8703@2024@ECCV

Total: 1

#1 Improving Vision and Language Concepts Understanding with Multimodal Counterfactual Samples [PDF1] [Copy] [Kimi2] [REL]

Authors: Chengen Lai, Shengli Song, Sitong Yan, Guangneng Hu

Vision and Language (VL) models have achieved remarkable performance in a variety of multimodal learning tasks. The success of these models is attributed to learning a joint and aligned representation space of visual and text. However, recent popular VL models still struggle with concepts understanding beyond bag-of-objects in images & texts, suffering from compositional reasoning about relationship between objects & attributes and word order.

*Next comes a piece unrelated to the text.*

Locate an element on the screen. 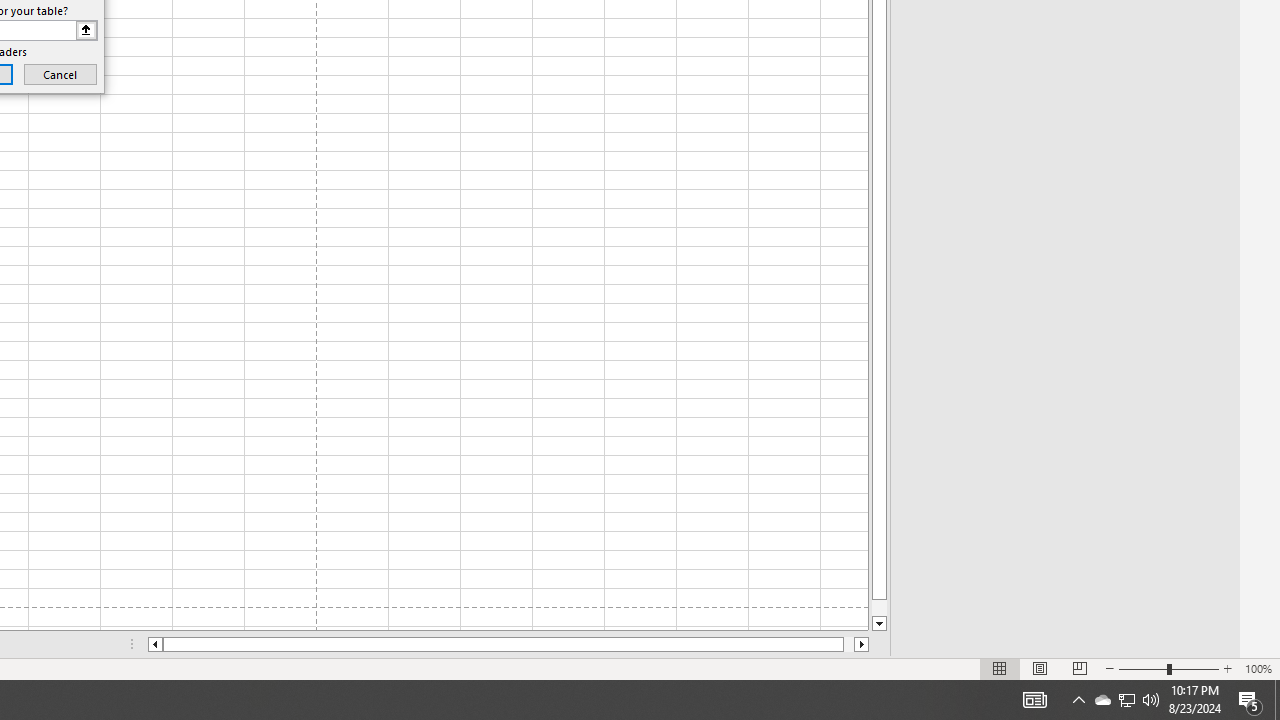 Image resolution: width=1280 pixels, height=720 pixels. 'Page down' is located at coordinates (879, 607).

To address the above issues, we create a synthetic multimodal counterfactual dataset (COCO-CF) and propose a novel contrastive learning framework (COMO). We contribute the COCO-CF dataset which is automatically generated from MS-COCO by injecting concepts from off-the-shelf language models and diffusion models to reduce the bias of bag-of-objects. We contribute the COMO framework for effectively leveraging COCO-CF to treat the counterfactual samples as hard negatives and reweight their importance during contrastive learning. Extensive experiments and ablations show COMO achieved a significant improvement of VL concept understanding on the two VL-Checklist and Winoground benchmarks over five strong VL baselines in their zero-shot setting evaluations.

Subject: ECCV.2024 - Poster